Word and element location data:
::::

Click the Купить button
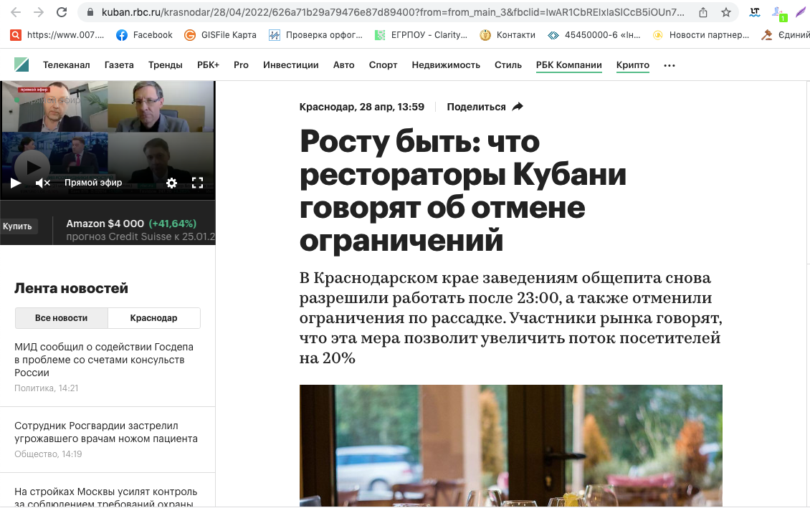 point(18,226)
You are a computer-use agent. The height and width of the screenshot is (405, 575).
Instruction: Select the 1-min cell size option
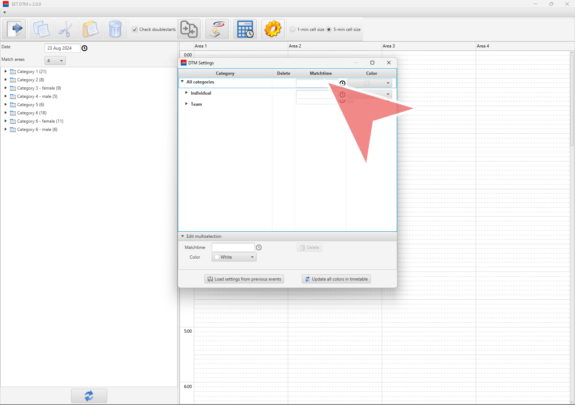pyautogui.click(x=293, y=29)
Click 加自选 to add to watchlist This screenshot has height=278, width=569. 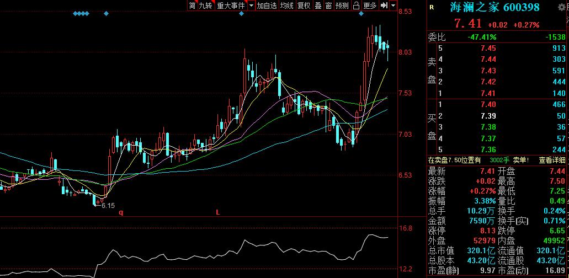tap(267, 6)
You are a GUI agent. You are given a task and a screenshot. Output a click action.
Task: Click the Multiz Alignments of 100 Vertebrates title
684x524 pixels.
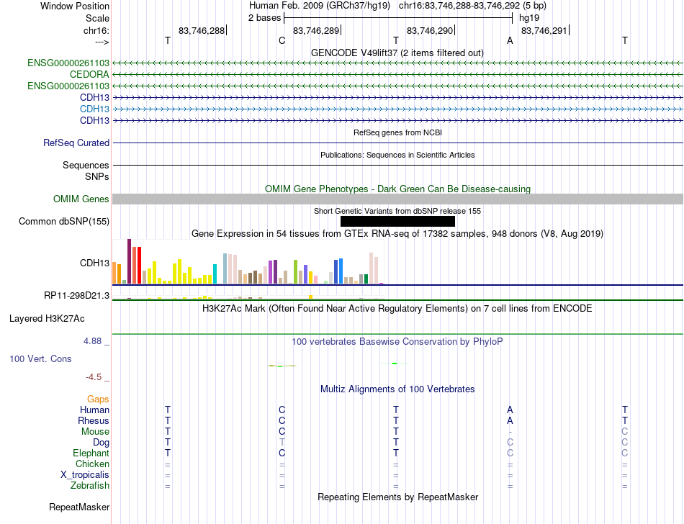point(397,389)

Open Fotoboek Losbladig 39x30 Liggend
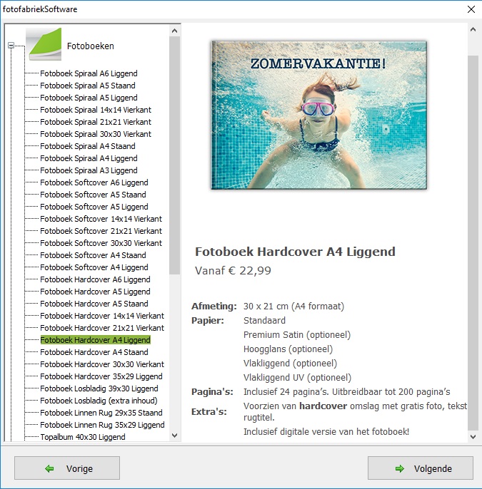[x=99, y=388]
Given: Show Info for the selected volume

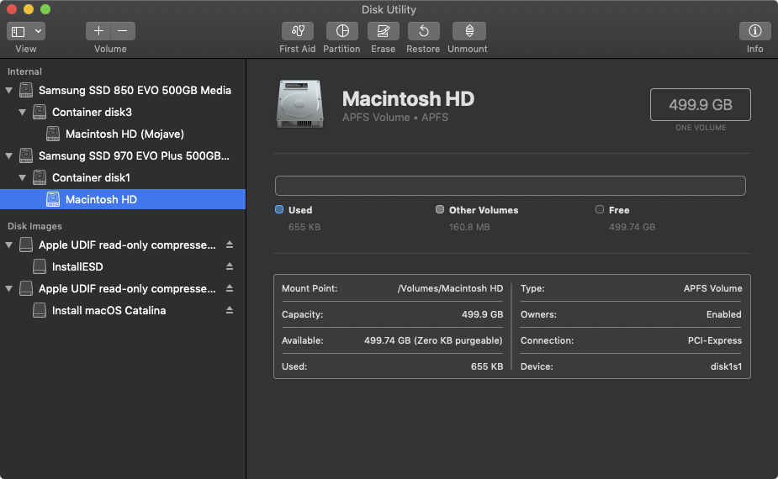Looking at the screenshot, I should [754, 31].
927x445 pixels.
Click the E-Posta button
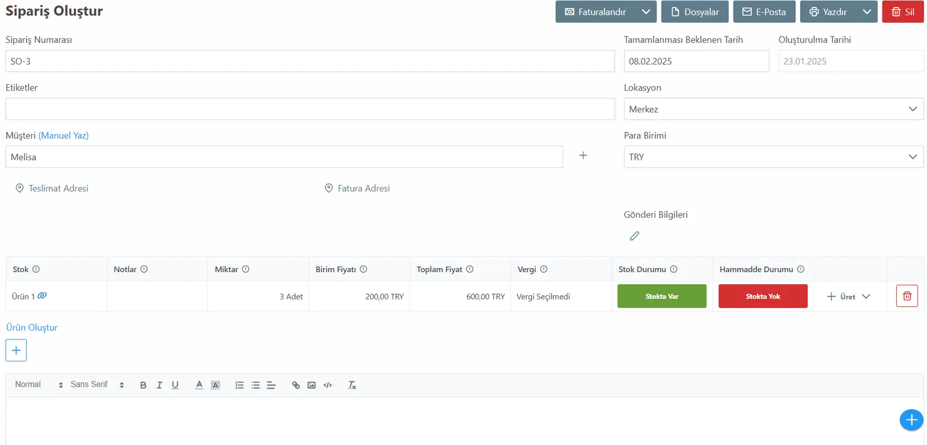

::::

What the task requires: Reproduce the listing lines verbatim, starting with the line that contains "Open Fotoboek Losbladig 39x30 Liggend" and going on through the end of the listing. Leave the pictures out.

Solution below:
Open Fotoboek Losbladig 39x30 Liggend
[x=99, y=388]
Given: Show Info for the selected volume

Looking at the screenshot, I should [754, 31].
927x445 pixels.
Click the E-Posta button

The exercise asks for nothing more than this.